Jason Edwards: An Average Man
(There are people and people in the world. Jason Edwards i...)
There are people and people in the world. Jason Edwards is, of course, only a Western farmer by removal, but in all his types of the simon-pure, rural midlander Mr. Garland seems to have found his material in the lowest strata of our intellectual development, in the poverty-stricken renter and the mismanaging, much-mortgaged incapable, whose fortunes no country, however rich in resources, could mend. He leaves wholly out of account the great majority of industrious, progressive, wealth-producing men who have made our Valley States to blossom as the rose. And, at this moment, the dominant element in this prosperous and wealthy prairie country is the new generation born and reared between the Missouri and the Great Lakes — brought up, as we say, in the atmosphere of comfortable homes, in the shadow of the school-house,— intelligent, reading, thinking young men and women.

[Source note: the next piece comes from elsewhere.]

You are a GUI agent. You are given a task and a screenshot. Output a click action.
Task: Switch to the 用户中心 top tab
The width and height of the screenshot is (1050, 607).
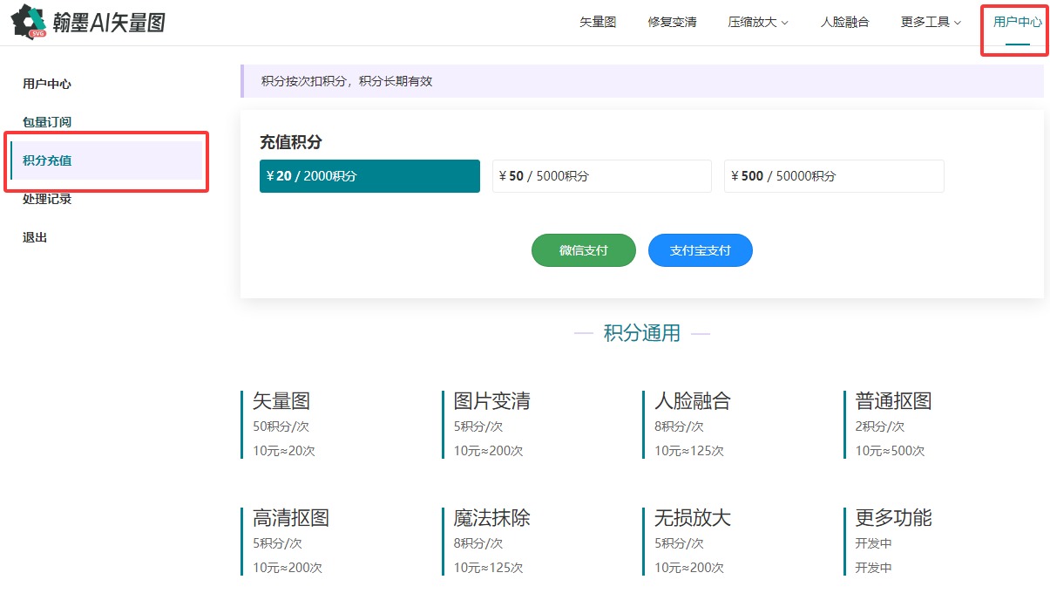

Our author, entertaining as he is, and dramatic to intensity at times, is manifestly unfair in presenting the people of the Middle-West. He is a special pleader for a cause on one hand, and an artist with a mole's eye on the other. In his search for the true type of the Western farmer, it is as if a sculptor, wanting to model a single piece which should typify the animal life of this Upper Mississippi country, had dug in the muck of the river and brought forth a burrowing snail.
In this talk, the young ranchman had arisen from an easy-chair at the table and assumed a favorite attitude,— his back in the glow of the base-burner, his hands locked behind him, and one foot slightly advanced. His bronzed face lighted as he talked with the play of intelligent and refined expression. His youthful listeners sat with eyes fixed earnestly upon him, drinking at the fountain of his thought, their own faces aglow, mirrored in its reflection....
—The Midland Monthly [1896]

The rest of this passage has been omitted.